Selected passage:
We've pretty clear evidence from our website and from market research what it is that interests most people at this stage about London 2012.

And it is - with an appropriate fanfare - the Olympic torch relay.

On Monday, as we published details of the Torch's route across the UK, there were more than 2m views of that information on bbc.co.uk.

This ties in with the research that shows it's the thing more people want to try to see than anything else, which is perfectly logical given that the flame will travel all around the country and could even be coming along your street.

So here at the BBC we're taking the Torch relay seriously.

It's a chance to share the Olympics across the whole of the United Kingdom, and if it works it should do two things - help everyone feel part of London 2012, but also celebrate the communities of our islands as they have their moment in the spotlight.

We'll disclose our network coverage plans nearer the time. Today, though, we're announcing a range of programming across the BBC's Nations and Regions - which will mean audiences will have unrivalled access to the Olympic torch story when it's in their area.

Each of the BBC's Nations and Regions will transmit a special extended version of their flagship News programmes when the flame is in their patch. This means they will be on air from 6.30 to 7.30, replacing The One Show for just one night. The plan looks like this:

22 May Olympic Torch Live: West, Bristol
24 May Olympic Torch Live: West Midlands, Worcester
25 May Olympic Torch Live: Wales, Cardiff
1 June Olympic Torch Live: North West, Liverpool
6 June Olympic Torch Live: Northern Ireland, Belfast
13 June Olympic Torch Live: Scotland, Edinburgh
15 June Olympic Torch Live: North East, Newcastle
18 June Olympic Torch Live: East Yorks and Lincs, Hull
25 June Olympic Torch Live: Look North (Yorks), Sheffield
29 June Olympic Torch Live: East Midlands, Derby
3 July Olympic Torch Live: East, Peterborough
12 July Olympic Torch Live: South West, Weymouth
13 July Olympic Torch Live: South, Bournemouth
18 July Olympic Torch Live: South East, Dover

The shows will be live from the evening celebration events in our major towns and cities and we're confident they'll be a popular addition to the schedule. But if for some reason you'd rather stay with the network schedule, you'll be able to on satellite and cable providers or by tuning to BBC One HD.

This will be supplemented by radio - by the national stations Radio Ulster, Radio Scotland, Radio Wales and Radio Cymru, and by local radio across the English regions.

Task prompt:
Answer these from the torch relay passage above:
1. How many views did the torch route information get on bbc.co.uk on Monday?
2. Which program do the extended news shows replace for one night?
3. In which city is the 6 June show held?

Given data:

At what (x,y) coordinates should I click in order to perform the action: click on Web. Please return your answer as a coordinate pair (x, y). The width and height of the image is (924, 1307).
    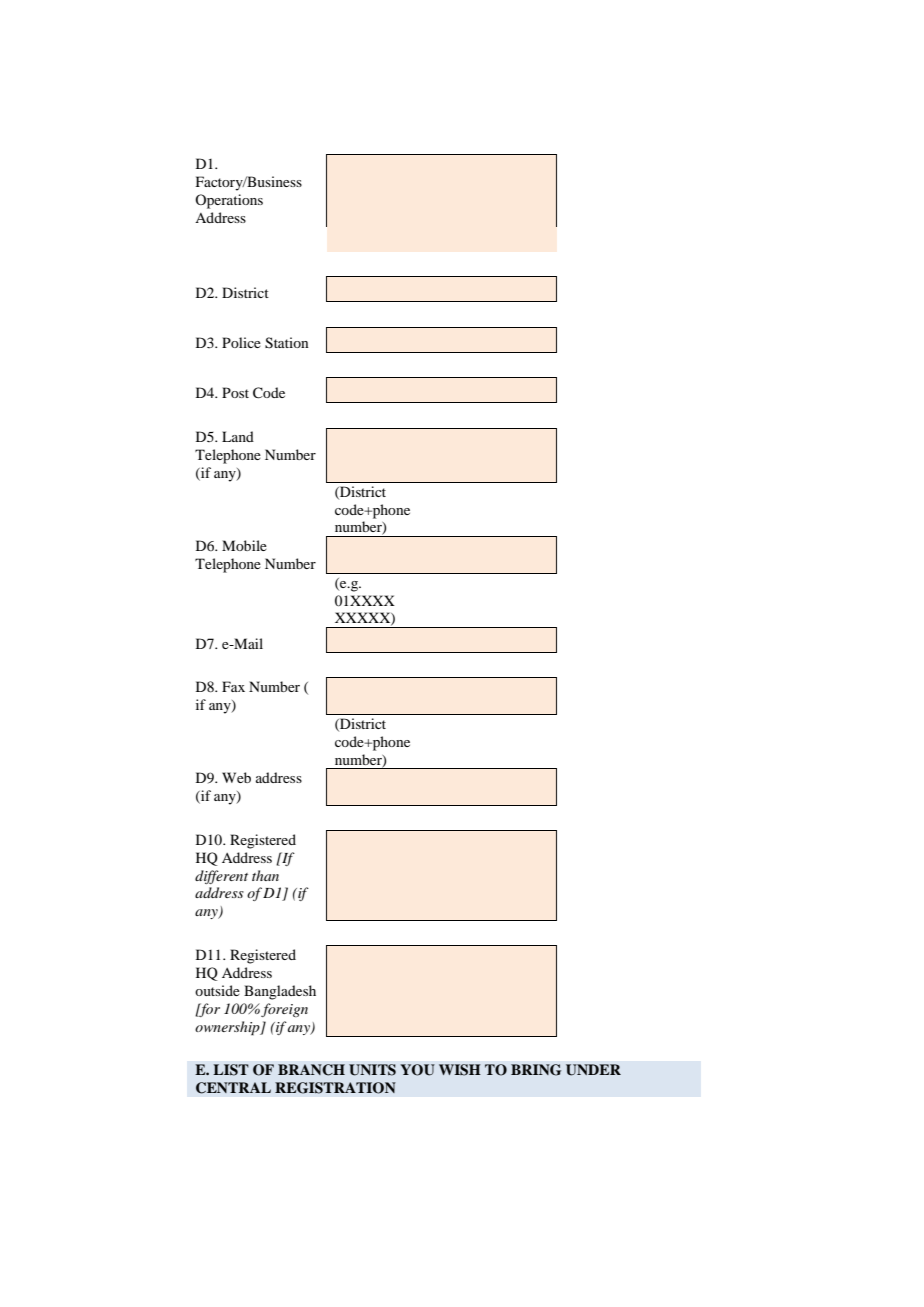
    Looking at the image, I should click on (236, 777).
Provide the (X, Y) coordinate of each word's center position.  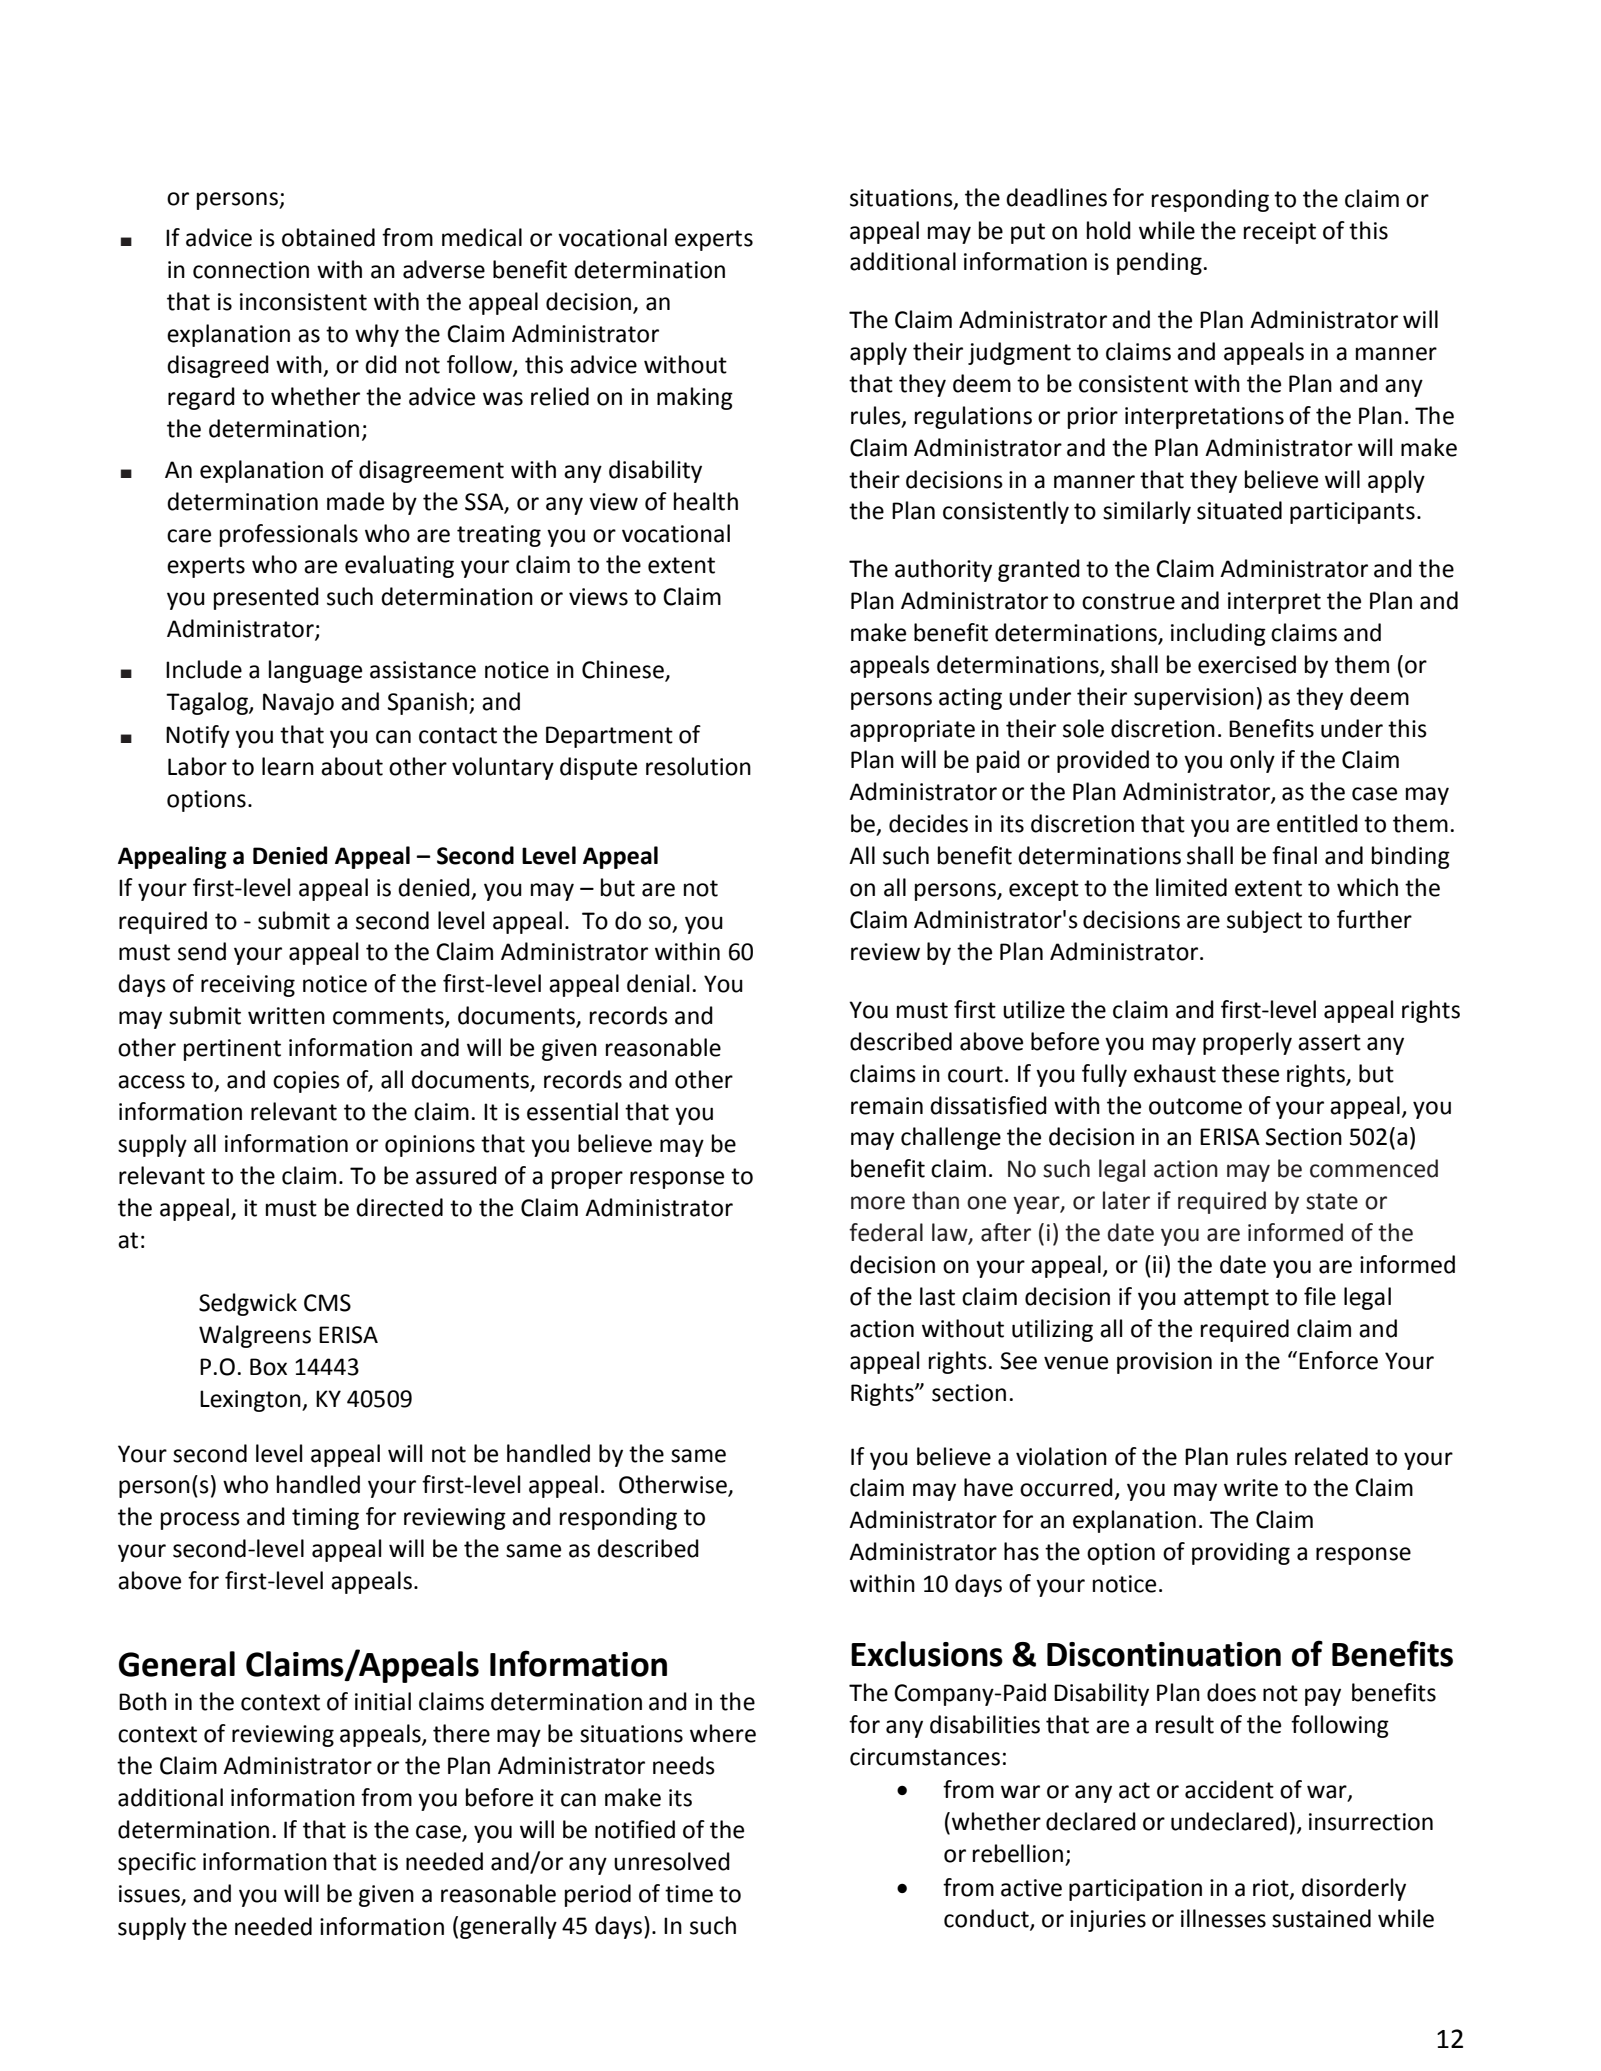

Output of the task:
1. More than 2m
2. The One Show
3. Belfast